→ Task goal
Format every line of the records below as a numbered list, skipping blank lines and leaving out the pictures.

→ Supplied material
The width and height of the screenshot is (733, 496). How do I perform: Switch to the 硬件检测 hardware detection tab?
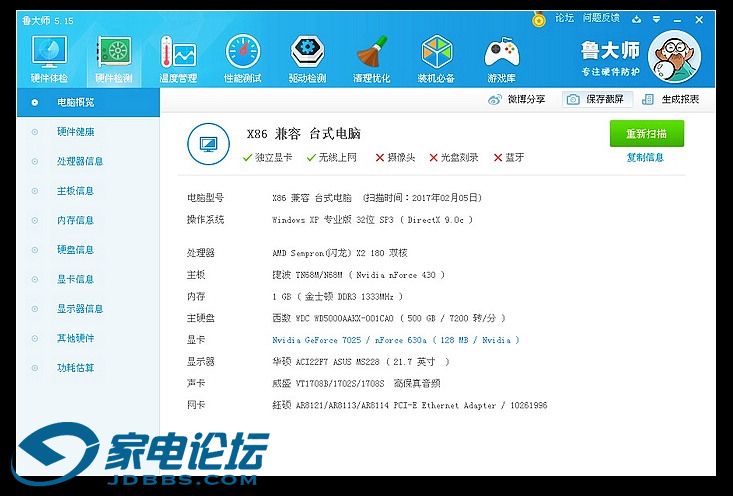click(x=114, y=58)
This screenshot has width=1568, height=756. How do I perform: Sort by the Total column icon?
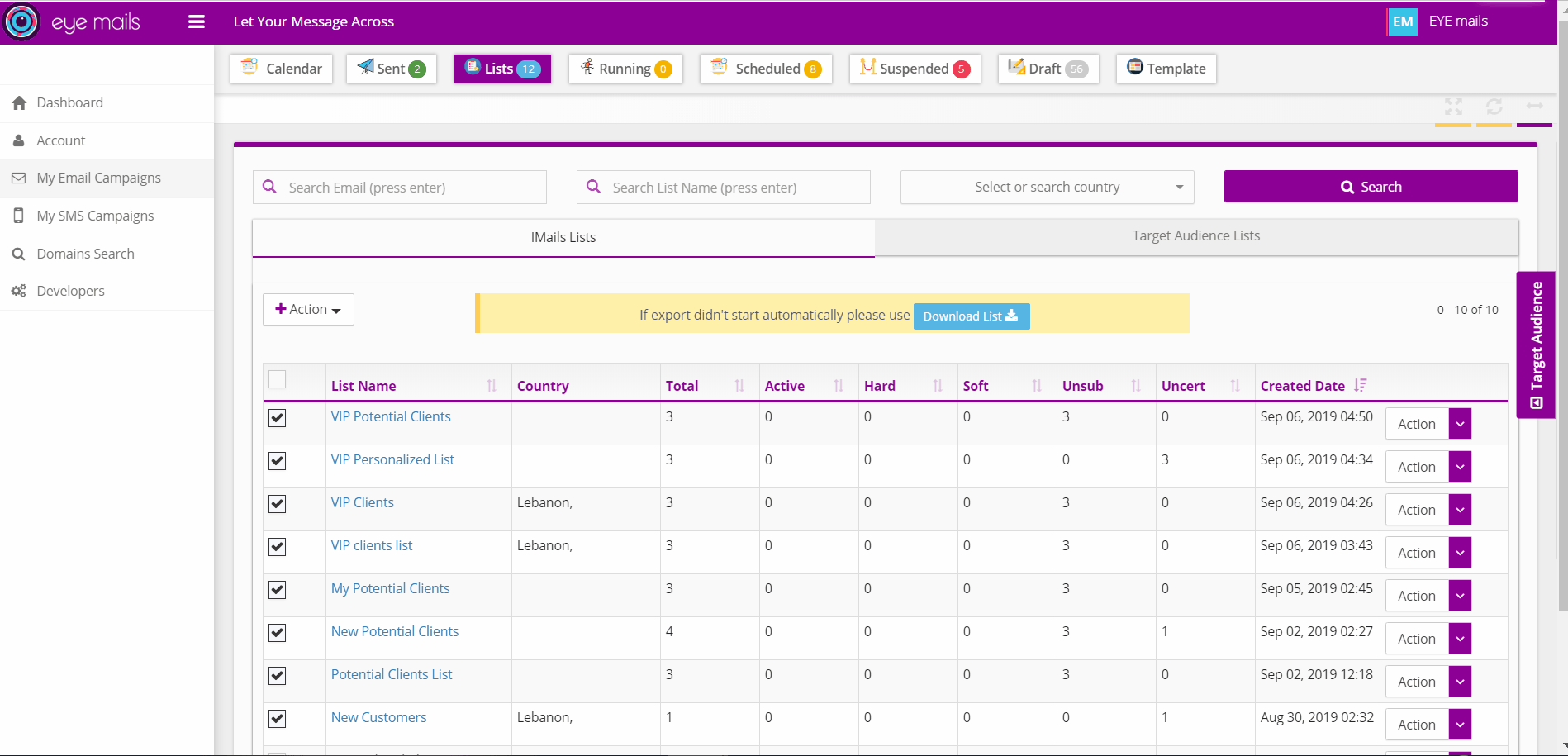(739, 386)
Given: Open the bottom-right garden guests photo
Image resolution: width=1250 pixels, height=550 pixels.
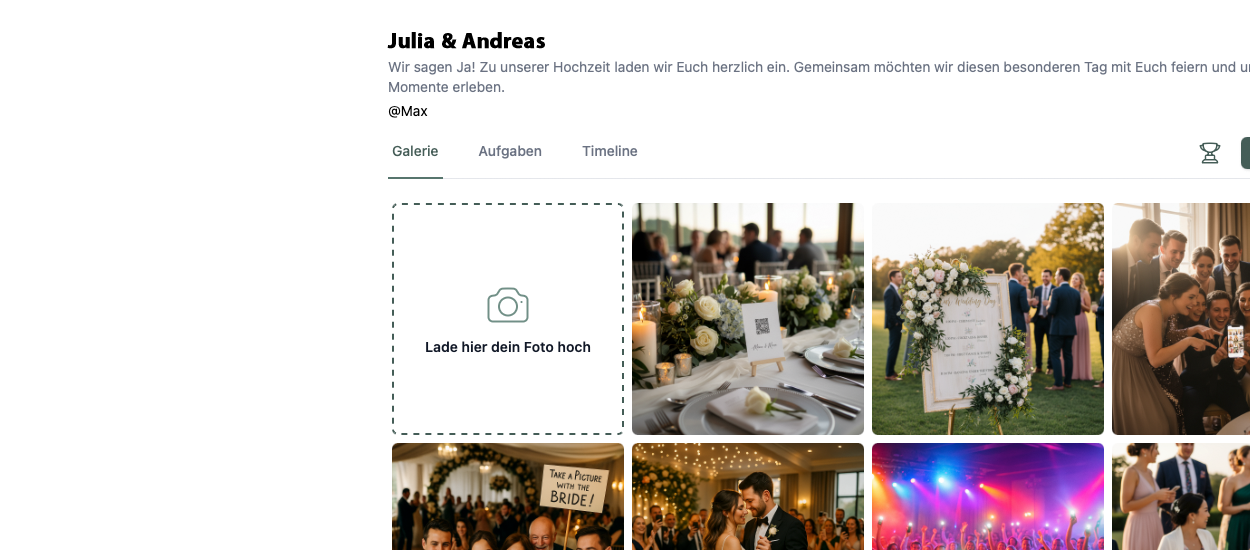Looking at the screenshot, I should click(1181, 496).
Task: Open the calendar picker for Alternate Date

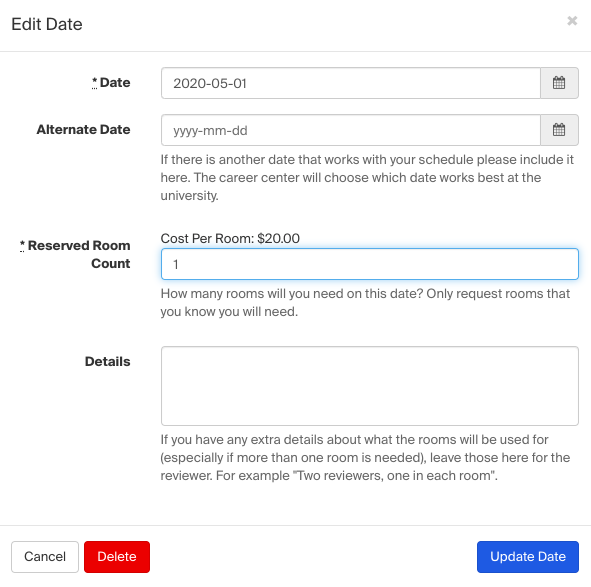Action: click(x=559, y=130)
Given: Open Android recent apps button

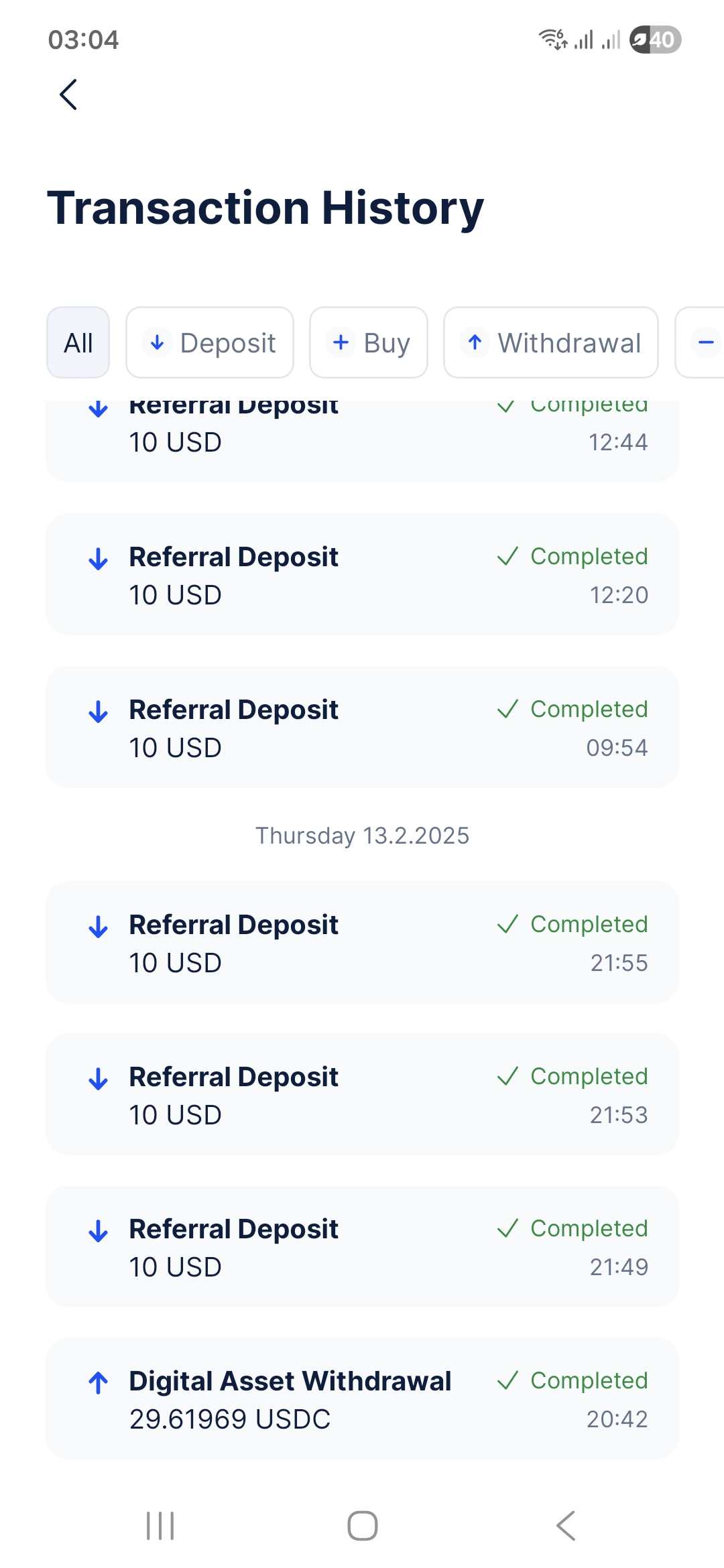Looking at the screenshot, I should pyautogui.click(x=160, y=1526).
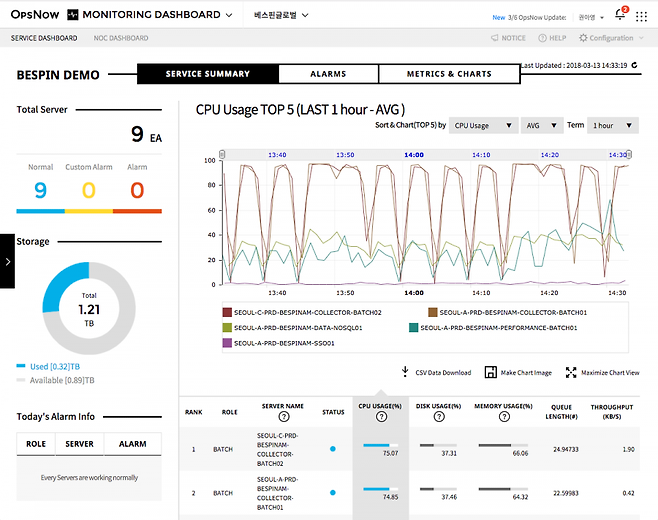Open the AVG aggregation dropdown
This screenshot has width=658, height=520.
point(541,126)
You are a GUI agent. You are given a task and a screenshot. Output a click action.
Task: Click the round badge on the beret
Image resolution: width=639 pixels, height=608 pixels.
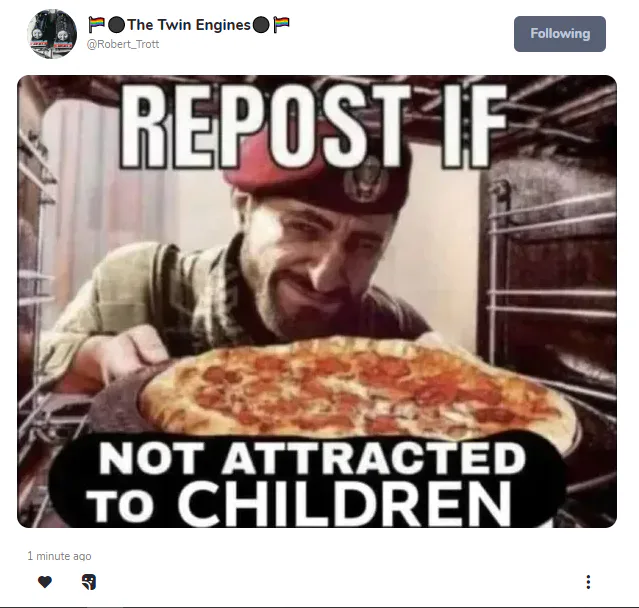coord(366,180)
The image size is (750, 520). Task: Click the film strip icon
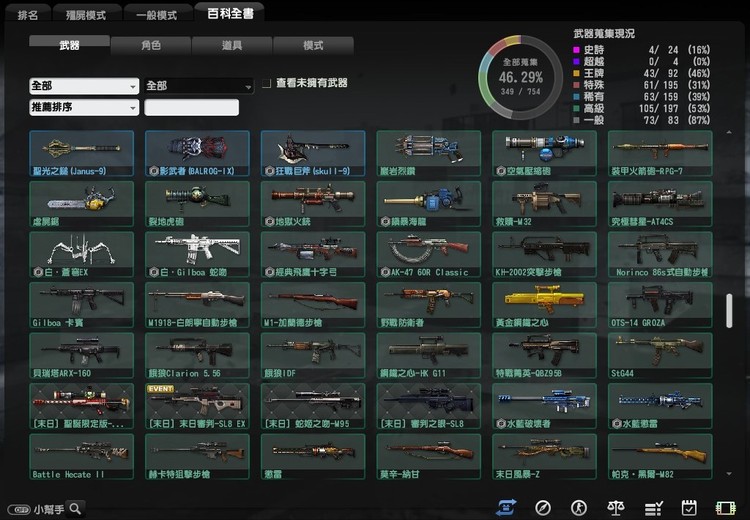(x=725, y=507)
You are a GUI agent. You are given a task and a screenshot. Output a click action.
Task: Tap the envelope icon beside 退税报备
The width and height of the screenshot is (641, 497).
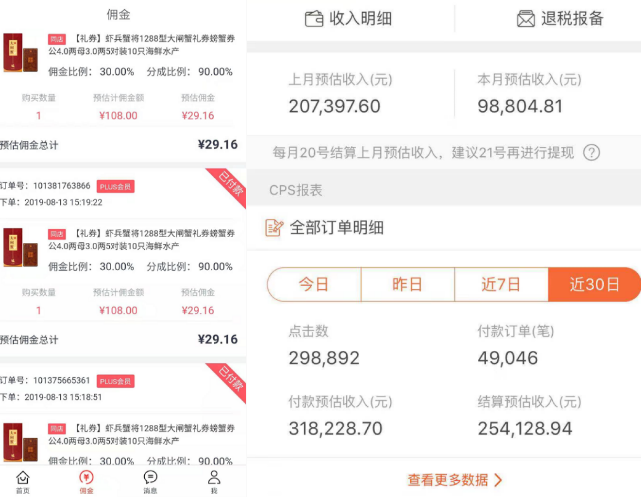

→ The reply
1. The width and height of the screenshot is (733, 496). How do I perform: Switch to the 硬件检测 hardware detection tab?
2. click(x=114, y=58)
3. This screenshot has width=1568, height=756. How do I perform: Sort by the Total column icon?
4. (739, 386)
5. Given: Open the bottom-right garden guests photo
6. Image resolution: width=1250 pixels, height=550 pixels.
7. Looking at the screenshot, I should click(1181, 496).
8. Task: Open the calendar picker for Alternate Date
9. Action: click(x=559, y=130)
10. Given: Open Android recent apps button
11. Looking at the screenshot, I should pyautogui.click(x=160, y=1526).
12. Open the AVG aggregation dropdown
13. This screenshot has width=658, height=520.
14. point(541,126)
15. You are a GUI agent. You are given a task and a screenshot. Output a click action.
16. Task: Click the round badge on the beret
17. Image resolution: width=639 pixels, height=608 pixels.
18. coord(366,180)
19. The image size is (750, 520). Task: Click the film strip icon
20. (x=725, y=507)
21. You are a GUI agent. You are given a task and a screenshot. Output a click action.
22. Task: Tap the envelope icon beside 退税报备
23. The width and height of the screenshot is (641, 497).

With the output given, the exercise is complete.